Sin embargo, una reforma parcial marcaría la senda de las soluciones a la actual crisis política. El informe del Consejo de Estado sobre modificaciones de la Constitución, del año 2006, planteó sin timidez que uno de los ámbitos en los que la actualización constitucional era más apremiante, era el de la organización territorial. Pero como reza el dicho popular “No es posible prevenir misterios del porvenir”. Y es que, aunque en 2006 el tira y afloja independentista no pasaba inadvertido, nadie se atrevió a prever la situación actual, y los “futurólogos listillos” en el campo de la política, ni abundan ni suelen caer en agrado.  Y resulta que ahora, recordar este informe es sinónimo de querer desmoronar la gran patria española.

Información registrada:
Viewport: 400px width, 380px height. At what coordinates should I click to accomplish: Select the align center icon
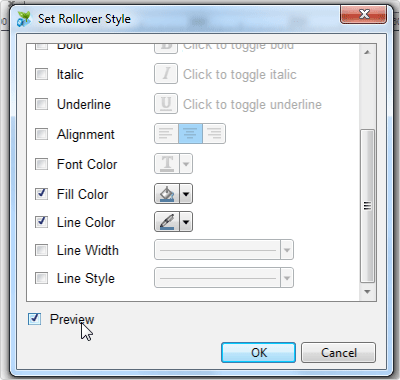coord(190,134)
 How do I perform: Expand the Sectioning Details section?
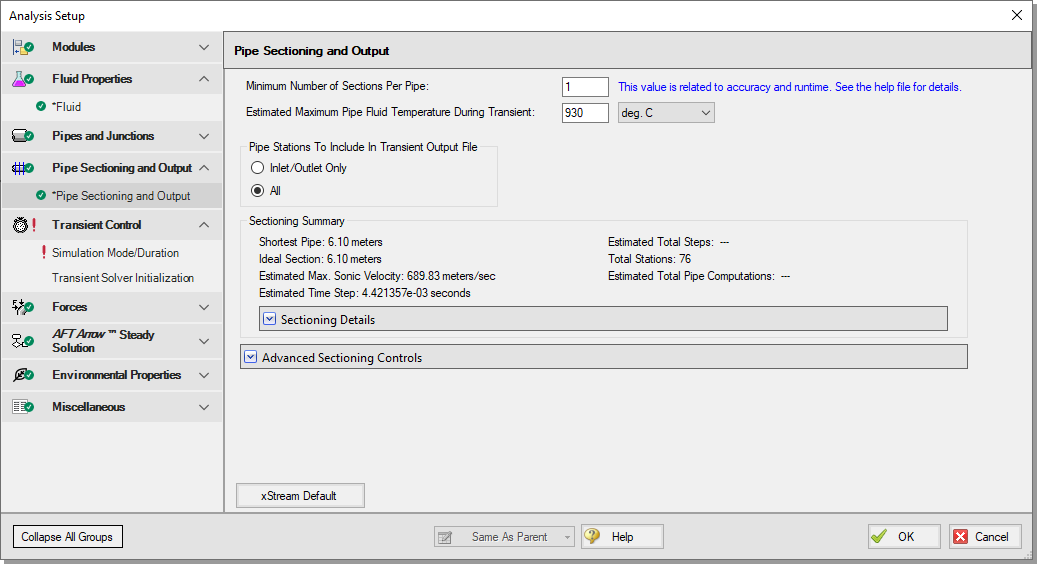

Instrucción de trabajo 1: Enumera, en orden, las dos primeras palabras de cada oración del fragmento sobre la reforma constitucional.
Instrucción de trabajo 2: Duplica literalmente la parte del fragmento sobre la reforma constitucional que comienza en "Sin embargo, una" y termina en "gran patria española.".

Respuesta escrita 1: Sin embargo; El informe; Pero como; Y es; Y resulta

Respuesta escrita 2:
Sin embargo, una reforma parcial marcaría la senda de las soluciones a la actual crisis política. El informe del Consejo de Estado sobre modificaciones de la Constitución, del año 2006, planteó sin timidez que uno de los ámbitos en los que la actualización constitucional era más apremiante, era el de la organización territorial. Pero como reza el dicho popular “No es posible prevenir misterios del porvenir”. Y es que, aunque en 2006 el tira y afloja independentista no pasaba inadvertido, nadie se atrevió a prever la situación actual, y los “futurólogos listillos” en el campo de la política, ni abundan ni suelen caer en agrado.  Y resulta que ahora, recordar este informe es sinónimo de querer desmoronar la gran patria española.